1. In what way are things breaking down?

Two U.K. energy suppliers with more than half a million customers went out of business in mid-September, part of a series of companies failing this year. The largest U.K. energy suppliers are seeking a multibillion-pound emergency support package from the government to help, including the creation of a so-called bad bank to absorb potentially unprofitable customers.

2. Why can’t the suppliers just raise prices?

The U.K. regulator, Ofgem, sets a cap for energy prices for consumers on default tariffs and reviews it twice a year. Bills were already set to go up for households from Oct. 1 after Ofgem’s most recent cap increase. (Rising bills were likely to put upward pressure on inflation in the U.K., which unexpectedly leaped above the Bank of England’s 2% target in the past few months.) The smaller suppliers can profit by undercutting their larger rivals when prices in the wholesale market are lower than those locked in by suppliers to long-term contracts. When wholesale prices soar, as they have recently, the smaller companies are squeezed. 

3. What happens when a gas supplier goes bust?

In theory, Ofgem simply assigns customers of a failing supplier to another company. The solution works when those customers are profitable for a rival to take on but is tougher to impose when they bring losses. That’s why larger suppliers were seeking financial support from the government to ease the hit they were being asked to absorb. There were parallels to the global financial crisis a decade ago, when healthy banks were asked to help rescue failing rivals and separate institutions had to be set up to handle bad loans.

4. Why does the U.K. market work this way?

Deregulation of the market dates back to the Conservative government of Prime Minister Margaret Thatcher in the 1980s, part of a drive to reduce the role of government in the economy. The aim was to cut costs for consumers and give them more choice in their source of supply. During the past decade, the government has encouraged a large number of suppliers to enter the market, contributing to the current high level of competition.

5. Which gas suppliers are affected?

Utility Point, which sells gas and electricity to around 220,000 domestic customers, and People’s Energy, with about 350,000 domestic customers, announced they would stop operating, according to Ofgem. Utility Point’s customers were assigned to Electricite de France SA. Pfp Energy and Moneyplus Energy with a combined 94,000 customers both went out of business earlier in the month and Ofgem transferred their customers to Centrica Plc’s British Gas unit, which also took on customers of People’s Energy. The industry warned that of more than 50 companies in the sector, fewer than 20% could be in business by the end of 2021.

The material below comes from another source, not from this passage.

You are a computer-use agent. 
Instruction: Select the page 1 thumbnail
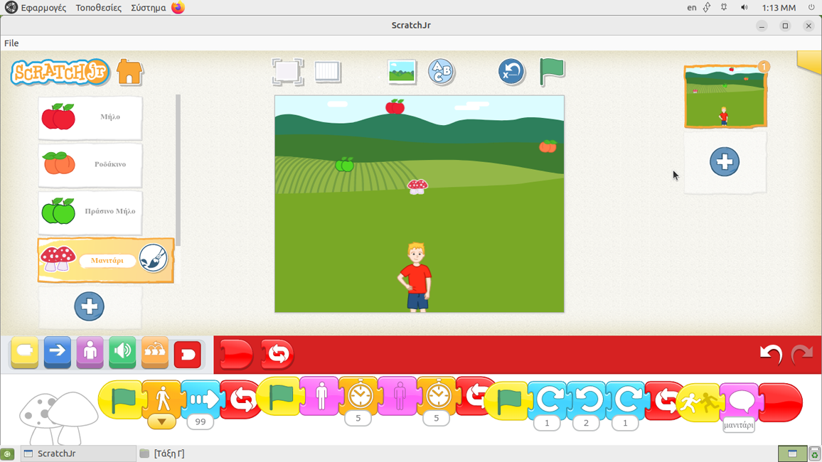point(725,97)
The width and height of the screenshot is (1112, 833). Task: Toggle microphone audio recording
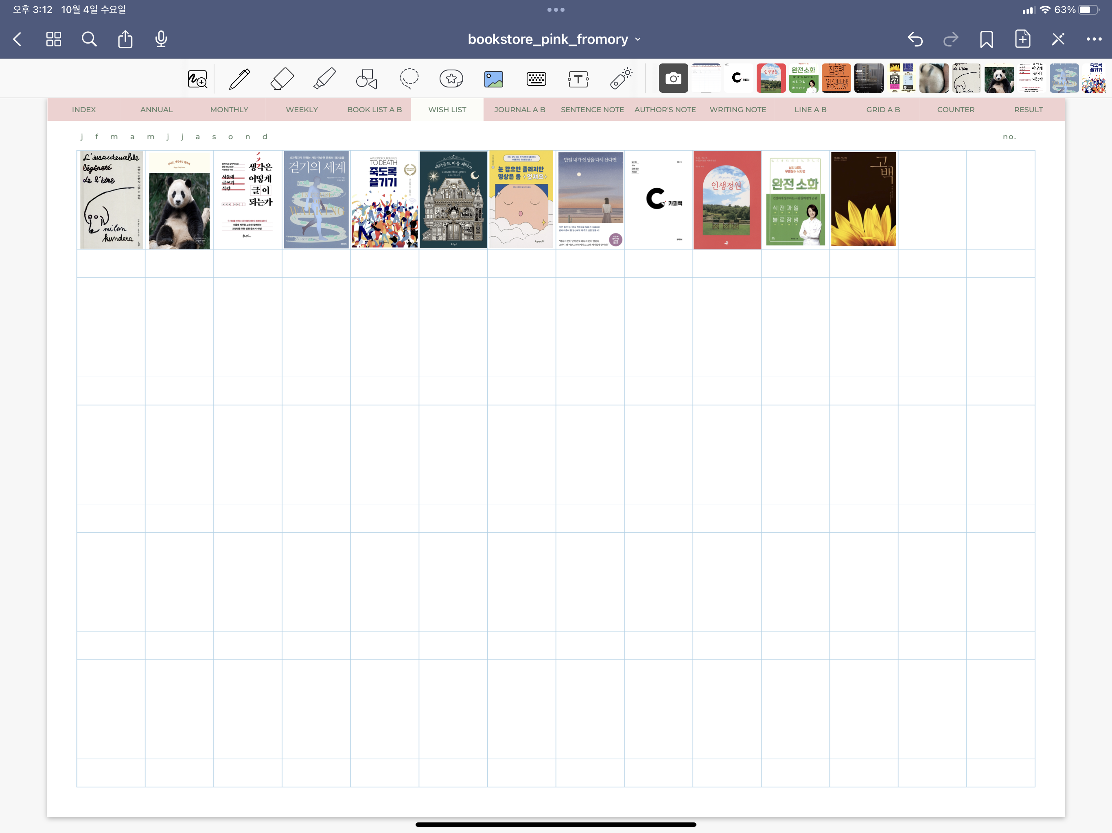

6. Is this just a U.K. issue?

No. Natural gas prices have surged in Europe as well, due in part to Russia, a key supplier, capping additional flows to the continent. With just a few weeks to go before the start of the heating season, storage sites in Europe were less than 72% filled, the lowest level for this time of year in more than a decade. European countries have stepped in to help consumers, with Spain easing the cost of energy bills and Greece announcing a subsidy for all households.

7. What are the possible solutions?

Other than the “bad bank” sought by energy suppliers, possible steps include the government underwriting debt for the largest suppliers if they incur losses from new customers, or for Ofgem itself to step in and run failing suppliers. The government could also shoulder some of the cost of taking on new households. It could also defer companies’ contributions toward renewables subsidies and security-of-supply measures.